[Stored records]
----

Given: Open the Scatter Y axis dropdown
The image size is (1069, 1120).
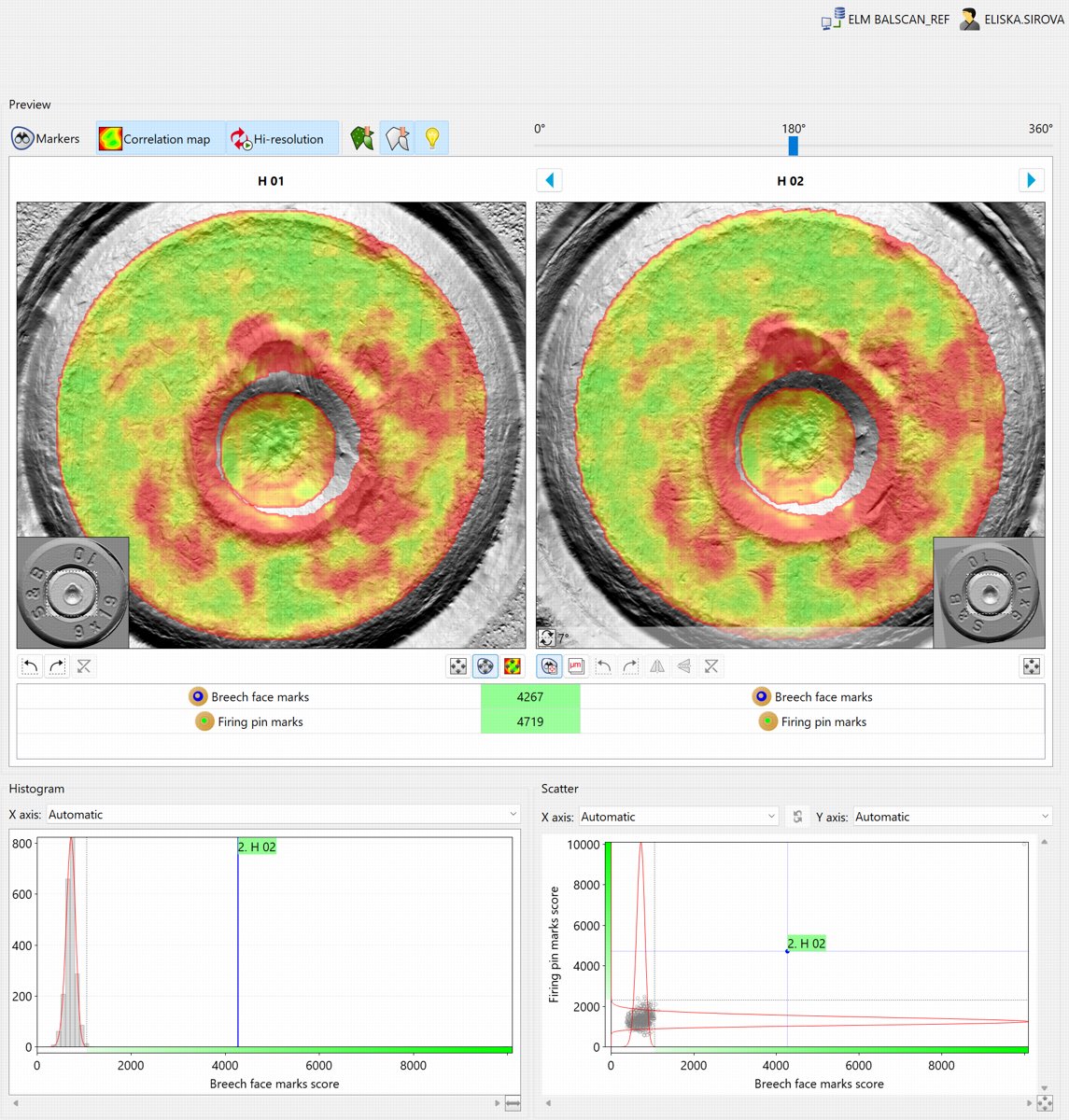Looking at the screenshot, I should [952, 817].
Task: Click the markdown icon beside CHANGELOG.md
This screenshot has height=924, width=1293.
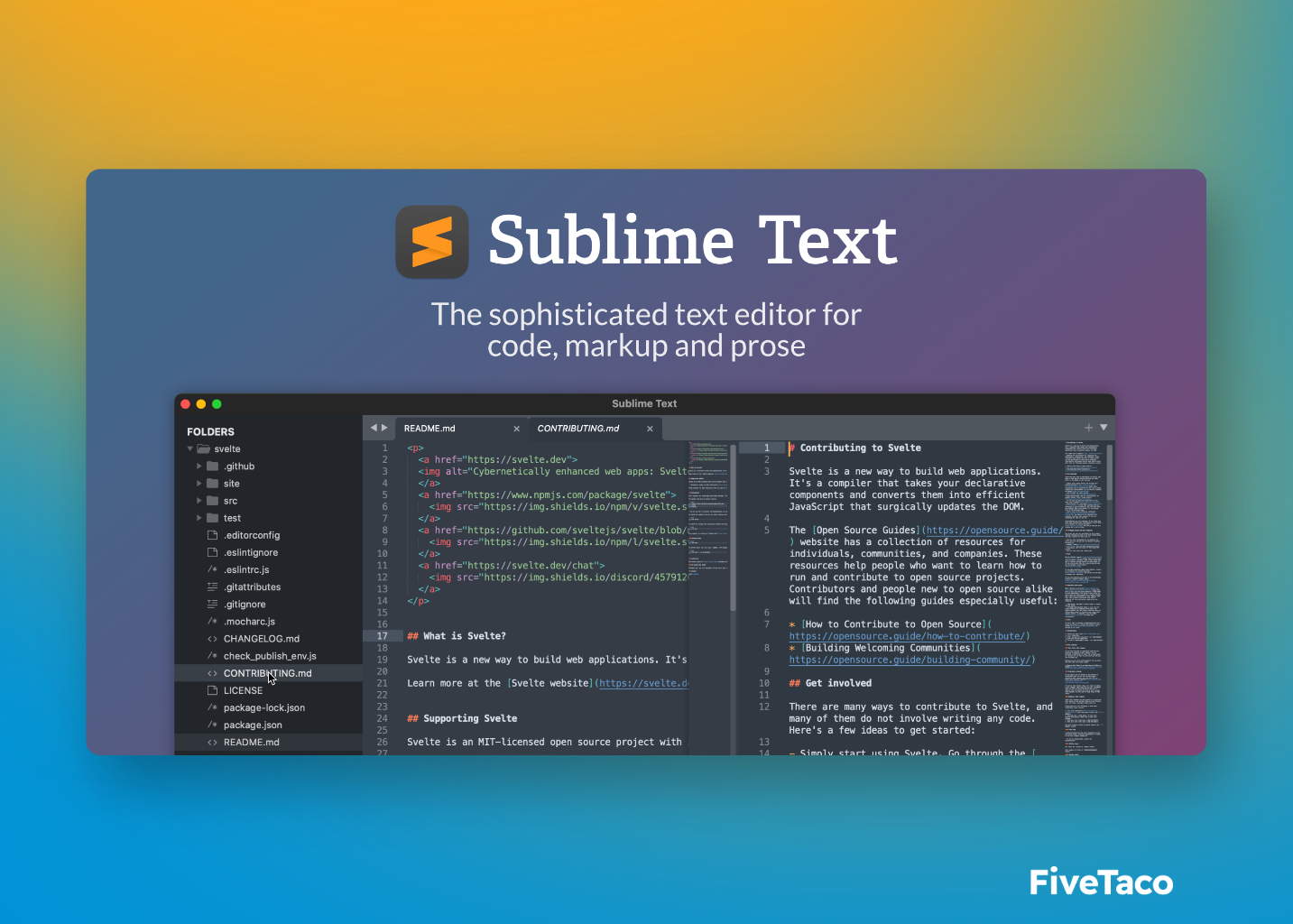Action: [x=211, y=638]
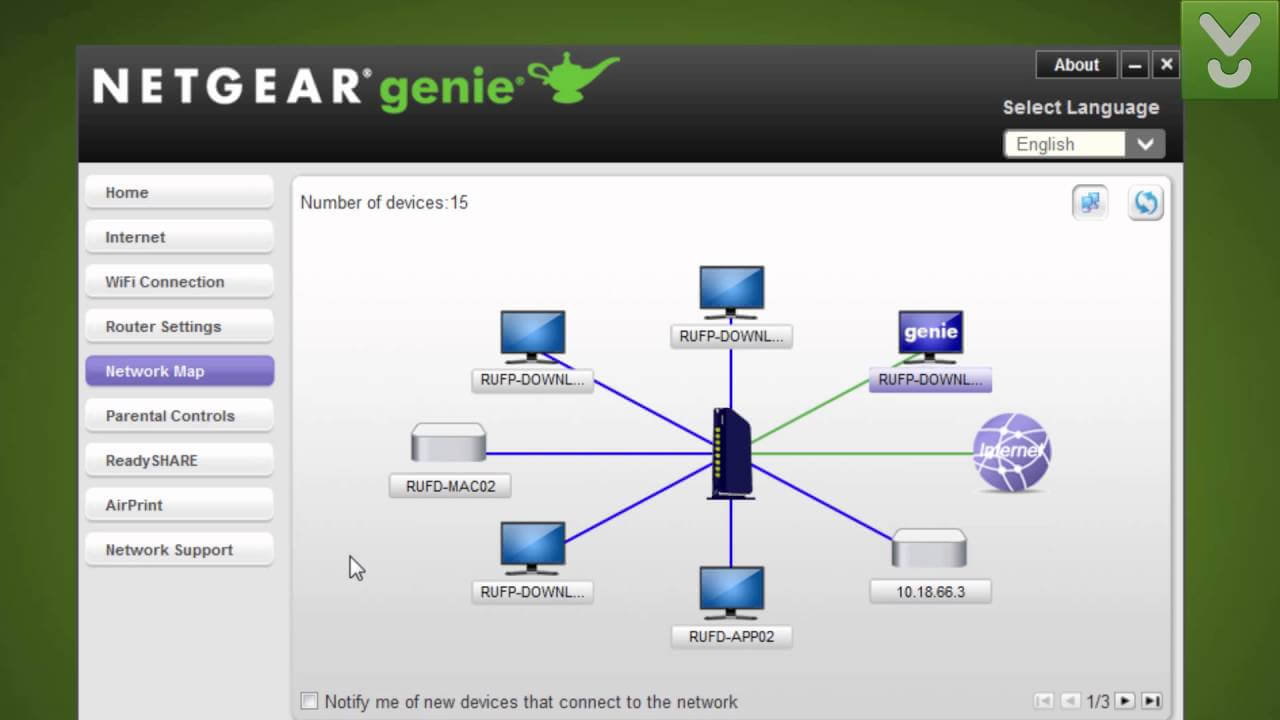Go to next page of devices

click(x=1125, y=702)
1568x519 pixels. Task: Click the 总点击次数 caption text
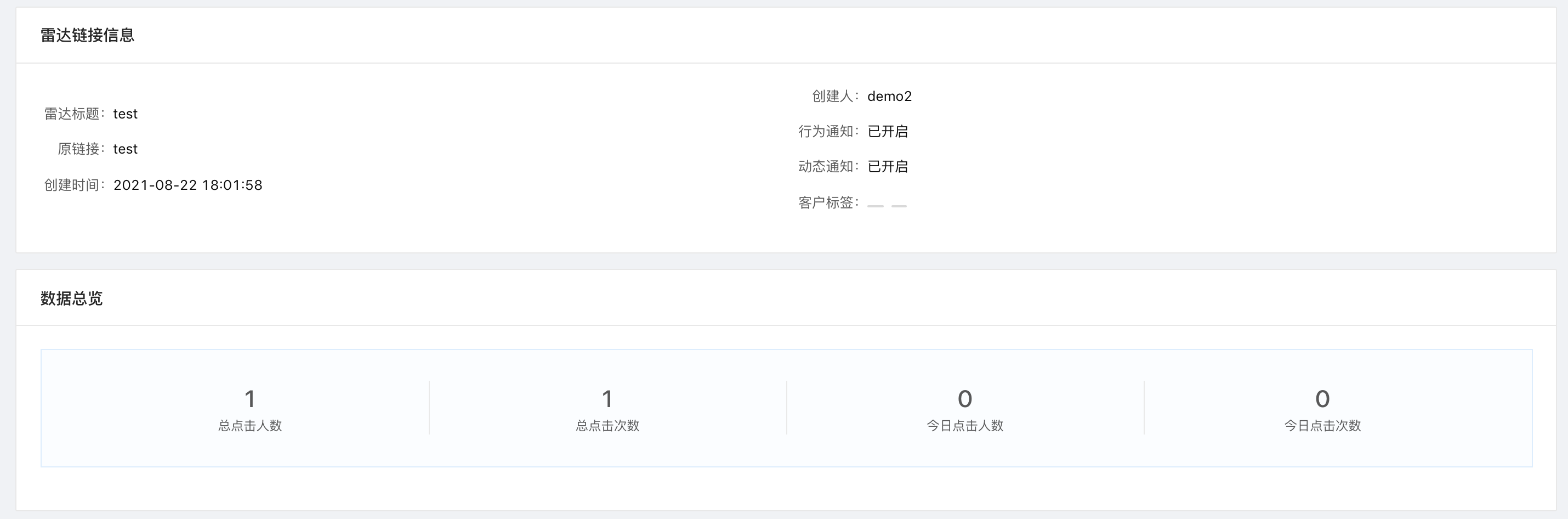point(607,426)
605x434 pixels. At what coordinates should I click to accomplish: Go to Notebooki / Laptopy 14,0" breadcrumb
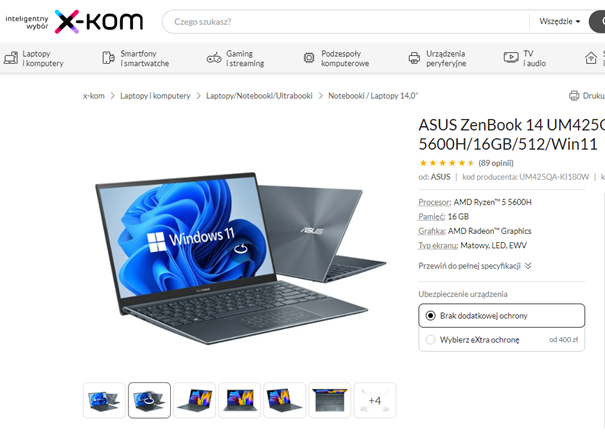tap(373, 96)

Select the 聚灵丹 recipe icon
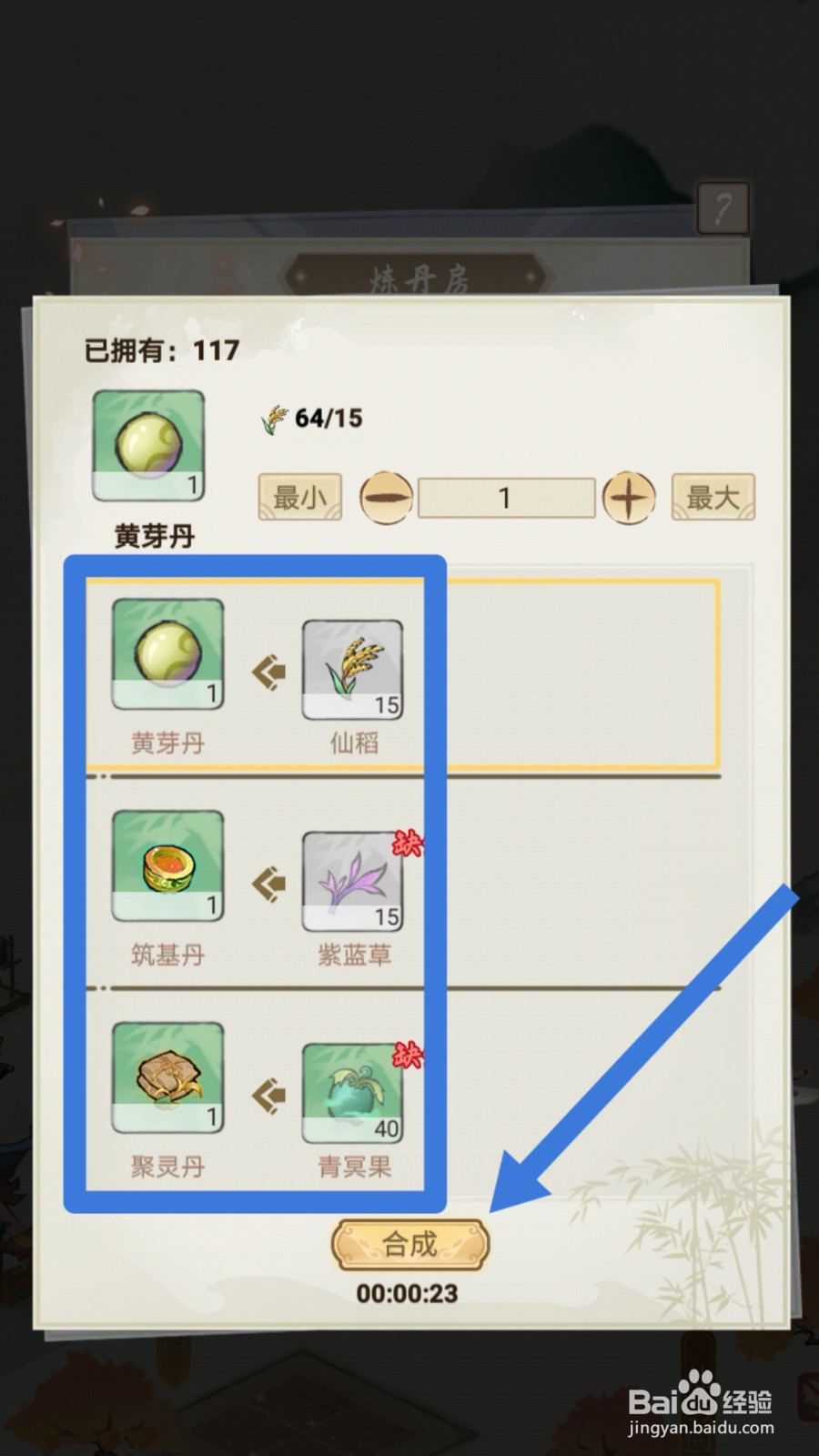tap(167, 1077)
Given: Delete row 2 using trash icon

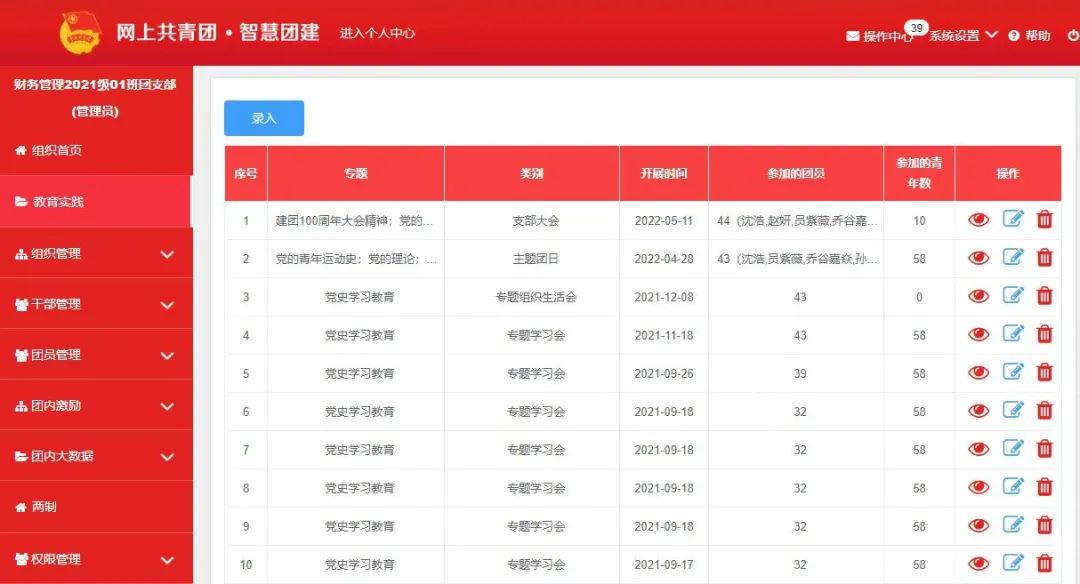Looking at the screenshot, I should point(1044,258).
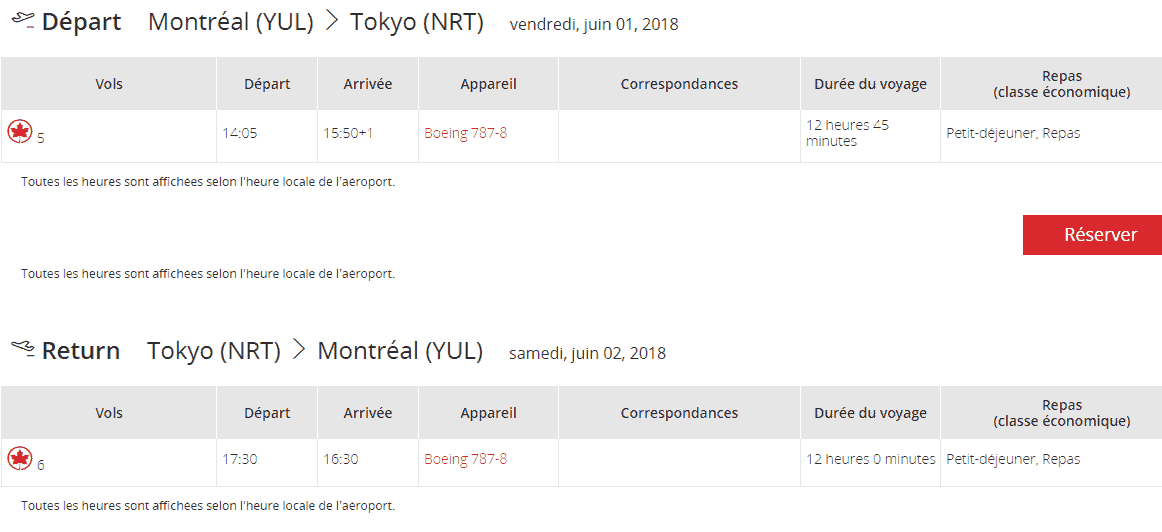Select the 15:50+1 arrival time cell
This screenshot has width=1162, height=532.
click(348, 133)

----

Emit an exact copy of the lines from the line bearing "605x434 pixels. At" through the last line above, inclusive, and leave the images out.

605x434 pixels. At what coordinates should I click to accomplish: Go to Notebooki / Laptopy 14,0" breadcrumb
tap(373, 96)

Select the 聚灵丹 recipe icon
tap(167, 1077)
Given: Delete row 2 using trash icon

Looking at the screenshot, I should point(1044,258).
Select the 15:50+1 arrival time cell
This screenshot has width=1162, height=532.
click(348, 133)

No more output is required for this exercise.